The article clearly is intended to influence public policy. But there are significant problems with this estimate that are not disclosed in the article. The federal Information Quality Act does not apply to the Washington Post, but it would apply to any federal agency that attempted to either take action based on them, or even to report them in a manner suggesting that it thought they were valid. (Congress is exempt from the statutory requirement to only disseminate scientific and statistical data that meet applicable information quality standards. Unlike Executive branch agencies, of course, Congress is never regarded as an authoritative body for scientific or statistical information. )

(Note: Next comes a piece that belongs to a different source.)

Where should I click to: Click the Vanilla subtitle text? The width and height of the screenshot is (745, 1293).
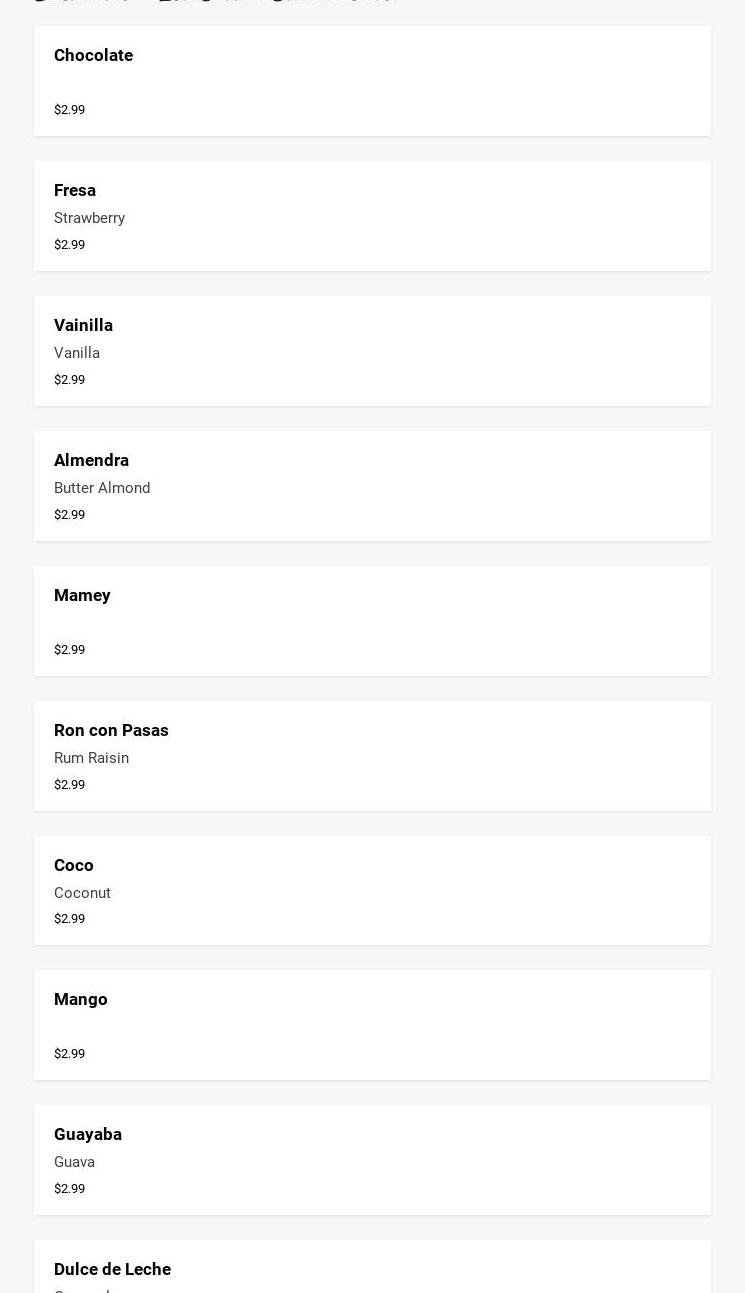click(x=77, y=353)
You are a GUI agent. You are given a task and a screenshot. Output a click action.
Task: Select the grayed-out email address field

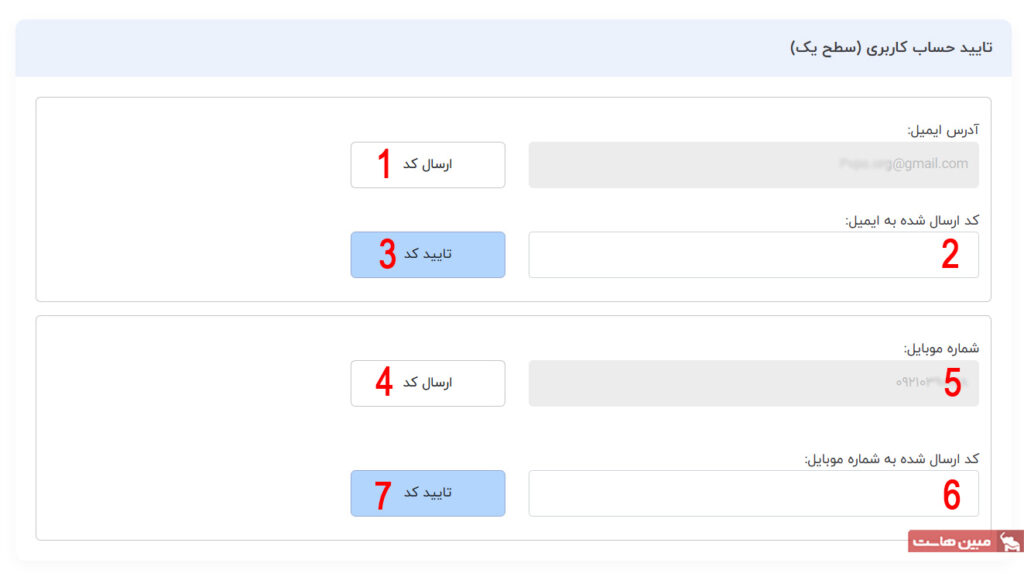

Below we compare the data reported by Fahrenthold with the information quality standards that apply to federal agencies.

Here's what Fahrenthold tells us about how he derived his estimate:

The Post estimate began with data on miles traveled by cars and trucks in local jurisdictions and the amount of kilowatt hours used by utility customers.

Then, using methods from the U.S. Energy Information Administration, those figures were used to calculate the total amount of carbon dioxide emitted from vehicles and power-plant smokestacks. [See the chart for details.]

The figures from those calculations leave out greenhouse gases from other sources, such as agriculture, planes, boats and oil furnaces. Those missing figures could account for half of all emissions.

The the chart referred to in square brackets above is found only in the print edition and is titled "The Rapid Rise of Emissions." It contains the following reported data, but in graphical form:

"The Rapid Rise of Emissions"
("The rate of increase was calculated by The Washington Post"
using data from governments, environmental groups and electric utilities")

Cars and Trucks* Electricity Use** Both Sources Combined
Virginia Suburbs 16.8 20.4 18.8
Maryland Suburbs 10.1 12.2 11.2
The District -1.6 9.1 6.7
Total Area 11.7 14.6 13.4
US Total 4.9 6.0 5.6
*Arlington County not included in Virginia Suburbs
** Frederick County not included in Maryland Suburbs. Only partial data available for Stafford, Fauquier, Calvert, Montgomery and Prince George's counties


SOURCE: Staff reporting
Washington Post, April 29, 2007 Print Edition, A16


These data do not adhere to the minimum information quality standards that would apply if they had been disseminated by the federal government.

TRANSPARENCY AND REPRODUCIBILITY

Federal information quality guidelines require government agencies to practice transparency and reproducibility when they disseminate statistical information. Transparency means fully revealing all sources and methods. Reproducibility means providing enough information that a qualified third party would obtain essentially the same answer. The Post's data do not satisfy either of these requirements.

The Post's choice of data is not transparent, and Fahrenthold only hints at his sources. At least one of his acknowledged sources -- "environmental groups" -- have a policy interest in maximizing the reported percentage increase in CO2 emissions. It is possible that they did not bias their data in accordance with these policy interests. However, Fahrenthold does not inform readers of this potential conflict of interest, nor does he reveal whether the Post performed due diligence to validate the validity and reliability their data. It appears that the Post simply accepted their data without question.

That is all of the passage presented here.